Nathalie von Siebenthals Werdegang könnte als Heimatfilm der 1950er Jahre ins Bild gesetzt werden: Naturverbundenes «Meitschi» schafft dank harter Arbeit und gesunder Schweizer Bergluft den Sprung an die Weltspitze.
«Merci, Papa»
Aber es ist Realität im Jahr 2015. Die 21-Jährige hat im kasachischen Almaty einmal Gold und einmal Bronze an der U23-WM gewonnen, bei der Elite in Falun lief sie auf den unerwarteten 6. Rang im Einzelrennen über 10 km. «Ich habe ein gutes Rennen gezeigt und bin durch das Wetter auch belohnt worden», so die Bernerin im «sportpanorama». Unmittelbar nach dem Exploit hatte ihr «Merci, Papa» die Nation berührt.

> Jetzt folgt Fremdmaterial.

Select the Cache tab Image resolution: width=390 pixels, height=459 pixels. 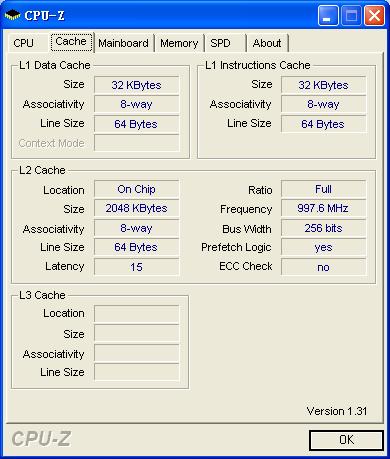click(x=71, y=42)
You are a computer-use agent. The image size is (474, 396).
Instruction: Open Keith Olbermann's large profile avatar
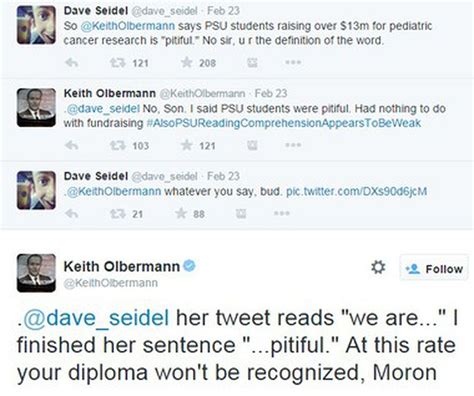point(36,273)
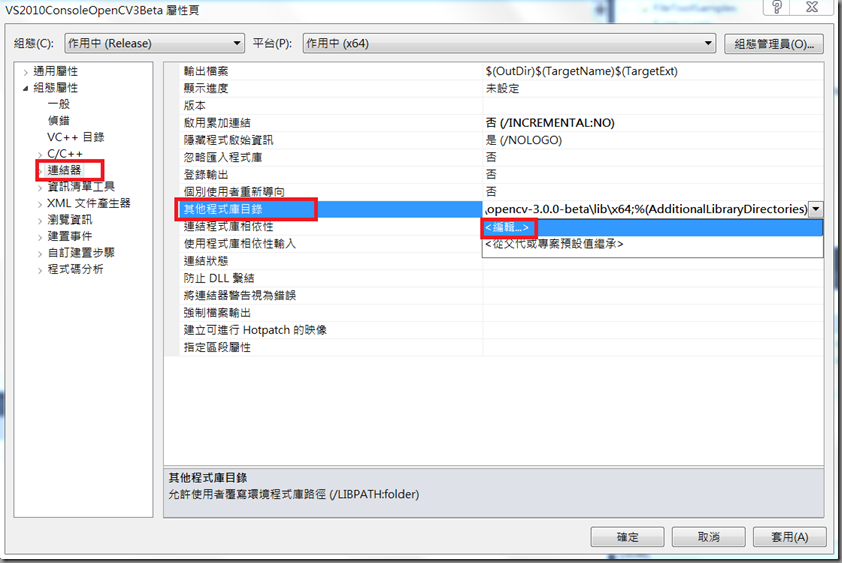Click the 組態管理員 button

774,44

Vater Christian ist Von Siebenthals grösster Förderer. Ob Materialbeschaffung, Ski-Wachsen oder Training - immer unterstützte er Nathalies Karriere. Dabei musste allerdings oft improvisiert werden. Angesichts der Verantwortung für einen Landwirtschaftsbetrieb waren lange Anreisen an Trainingslager nicht immer möglich.
Hanteln im Schober
«Wir haben direkt vor dem Haus trainiert», erinnert sich die ältere Schwester Patricia. «Zwar war die Loipe nicht perfekt, das kann aber auch Vorteile haben, etwa für den Gleichgewichtssinn.» Für Kraft- und Konditionstraining müssen Hanteln und aufgestellte Holzpaletten, welche von Siebenthal überspringen musste, auf der Heubühne herhalten.
Obwohl sie als grösste Nachwuchshoffnung gilt, ist Nathalie von Siebenthal auch heute nicht vollständig in den Swiss-Ski-Betrieb integriert: Als gelernte Landwirtin ist sie auf dem heimischen Hof tätig, trainiert individuell und nimmt nur zwischenzeitlich an den offiziellen Trainingslagern teil.

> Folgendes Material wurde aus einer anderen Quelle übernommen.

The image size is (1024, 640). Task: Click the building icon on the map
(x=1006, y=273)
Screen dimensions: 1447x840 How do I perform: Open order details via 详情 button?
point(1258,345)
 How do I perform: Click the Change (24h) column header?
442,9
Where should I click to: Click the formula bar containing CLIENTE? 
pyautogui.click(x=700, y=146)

In zwei Jahren an der Weltspitze?
«Wir setzen diesen Weg, auf ihre Bedürfnisse Rücksicht zu nehmen, fort», verspricht Swiss-Ski-Disziplinenchef Hippolyt Kempf. «Wir wünschen uns aber, dass Nathalie häufiger ins Trainingszentrum nach Davos kommt, damit sie von anderen Läuferinnen profitieren kann und umgekehrt.»

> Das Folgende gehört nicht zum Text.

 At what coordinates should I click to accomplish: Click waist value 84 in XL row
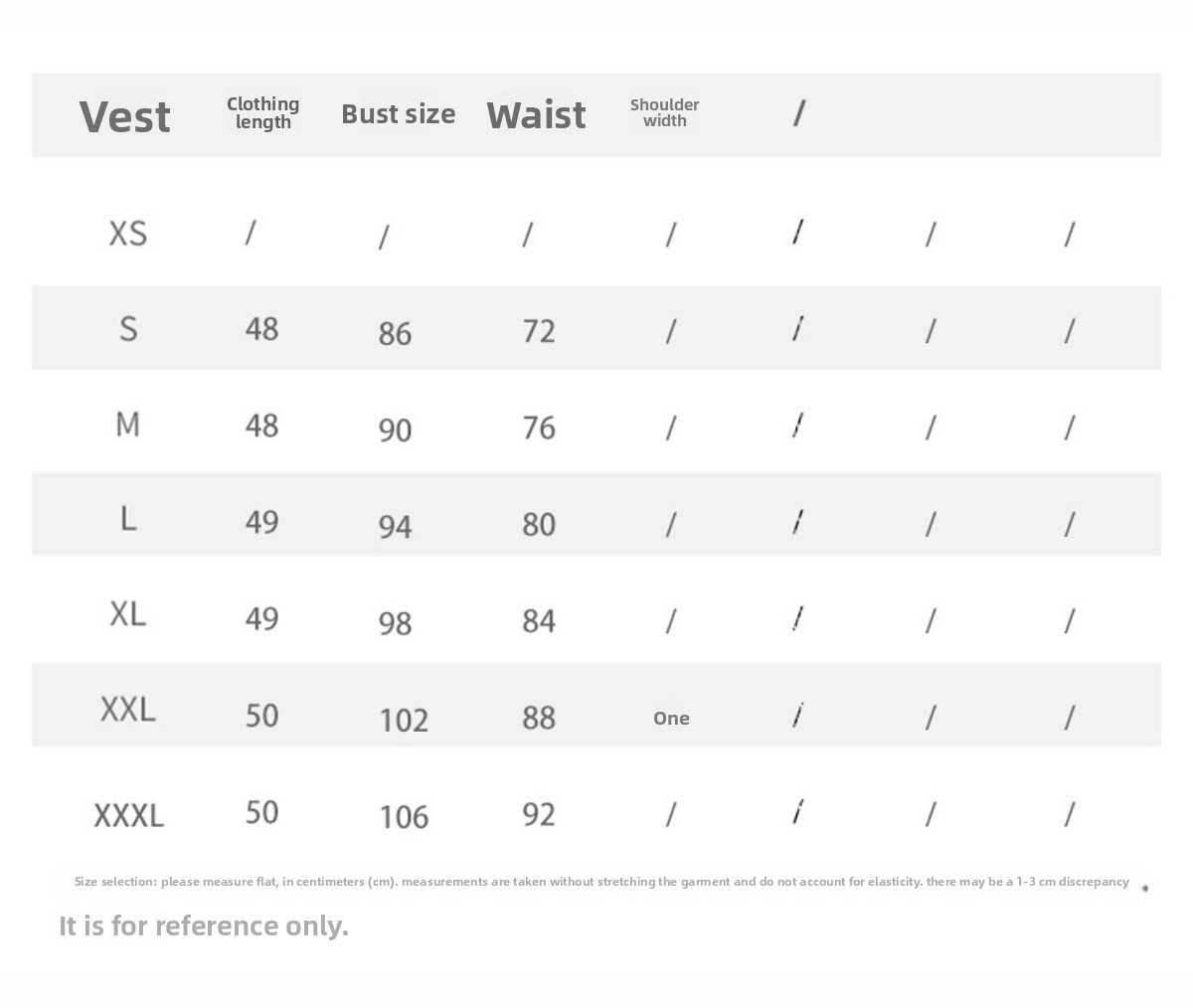pyautogui.click(x=538, y=621)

Kempf nennt Von Siebenthal einen «Rohdiamanten» und glaubt, dass die Berner Oberländerin mit der Arbeit an «einfachen Fehlern» in den nächsten zwei bis drei Jahren einen «Reifungsprozess» durchmachen könnte. Das sieht auch Von Siebenthal so: «Diese Saison war ein Motivationsschub. Jetzt haben der Sport, vor allem die technische Verbesserung Priorität; die Arbeit auf dem Hof wird wohl etwas in den Hintergrund rücken.»